If there are parts worth reading, I would recommend most the scholium at the end, and the introductions to the books which outline the thinking behind the work, which is well worth spending a bit of time to appreciate. There is only one modern translation in would seem, that of I.B. Cohen and Anne Whitman (reviewed in The British Journal for the History of Science, vol. 33, no. 2 [JSTOR]). Though the very complex philosophical nature of the book makes it understandably hard to represent in modern English, there is much fascinating thought to grapple with at any rate. In any case, regardless of its accuracy as a translation, Cohen provides several hundred pages of guide, an extremely helpful tool.

Finally, as a demonstration that these words are really quite accessible after all, and as guide for using syzygy in your next hand-in, consider this extract:

Liber Tertius. Propositio XXVIII. Problema IX.

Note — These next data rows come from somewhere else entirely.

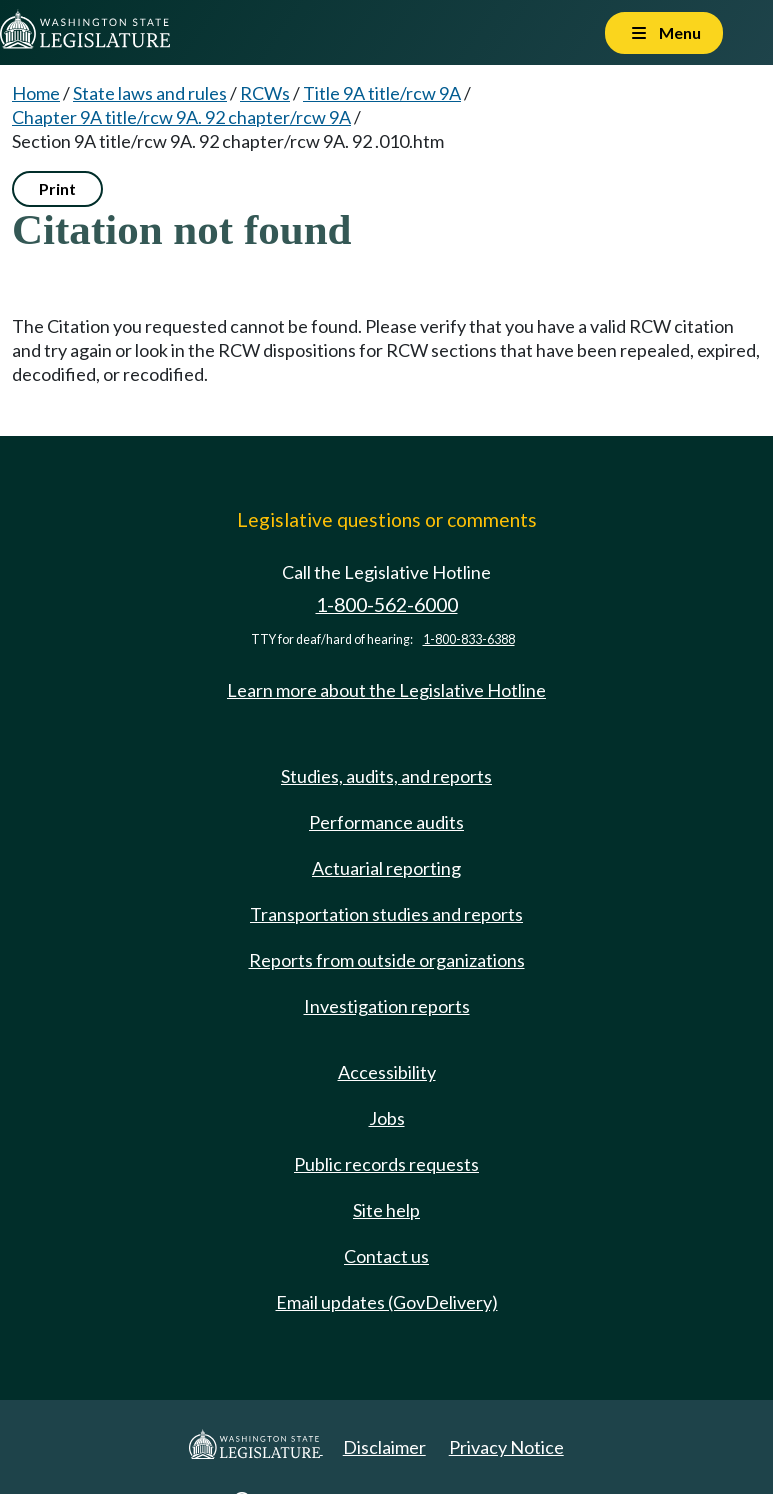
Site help (386, 1210)
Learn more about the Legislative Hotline (386, 690)
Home (36, 93)
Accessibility (387, 1072)
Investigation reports (387, 1006)
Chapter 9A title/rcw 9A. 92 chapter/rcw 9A (181, 117)
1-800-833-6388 (469, 639)
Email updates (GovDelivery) (387, 1302)
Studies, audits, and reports (386, 776)
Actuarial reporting (386, 868)
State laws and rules (150, 93)
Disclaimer (384, 1447)
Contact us (386, 1256)
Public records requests (386, 1164)
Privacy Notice (506, 1447)
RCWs (265, 93)
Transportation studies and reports (386, 914)
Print (57, 188)
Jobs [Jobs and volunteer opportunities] (387, 1118)
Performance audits (386, 822)
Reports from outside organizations (387, 960)
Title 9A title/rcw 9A (382, 93)
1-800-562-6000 (387, 604)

Invenire diametros Orbis in quo Luna, ſine eccentricitate, moveri deberet

Curvatura Trajectoriæ, quam mobile, ſi ſecundum Trajectoriæ illius perpendiculum trahatur, deſcribit, eſt uc attractio directè &t quadratum velocitatis inversè. Curvaturas linearum pono eſse inter ſe in ultima proportione Sinuum vel Tangentium angulorum contactuum ad radios æquales, ubi radii illi in infinitum diminuuntur. Attractio autem Lunæ in Terram in Syzygiis eſt exceſsus gravitatis ipſius in Terram ſupra vim Solarem 2PX quâ gravitas acceleratrix Lunæ in Solem ſuperat gravitatem acceleratricem Terra in Solem vel ab eâ ſuperatur. In Quadraturis autem attractio illa eſt ſumma gravitatis Lunae in Terram &t vis Solaris KT, quâ Luna in Terram trahitur.

That is,

To find the diameters of the orbit in which the moon would have to move, if there were no eccentricity

The curvature of the trajectory that a moving body describes, if it is attracted in a direction which is everywhere perpendicular to that trajectory, is as the attraction directly and the square of the velocity inversely. I reckon the curvatures of lines as being among themselves in the ultimate ratio of the sines or of the tangents of the angles of contact, with respect to equal radii, when those radii are diminished indefinitely. Now, the attraction of the moon toward the earth in the syzygies is the excess of its gravity toward the earth over the solar force 2PK (as in the figure to prop. 25), by which force the accelerative gravity of the moon toward the sun exceeds the accelerative gravity of the earth toward the sun or is exceeded by it. In the quadrature that attraction is the sum of the gravity of the moon toward the earth and solar force KT (which draws the moon toward the earth).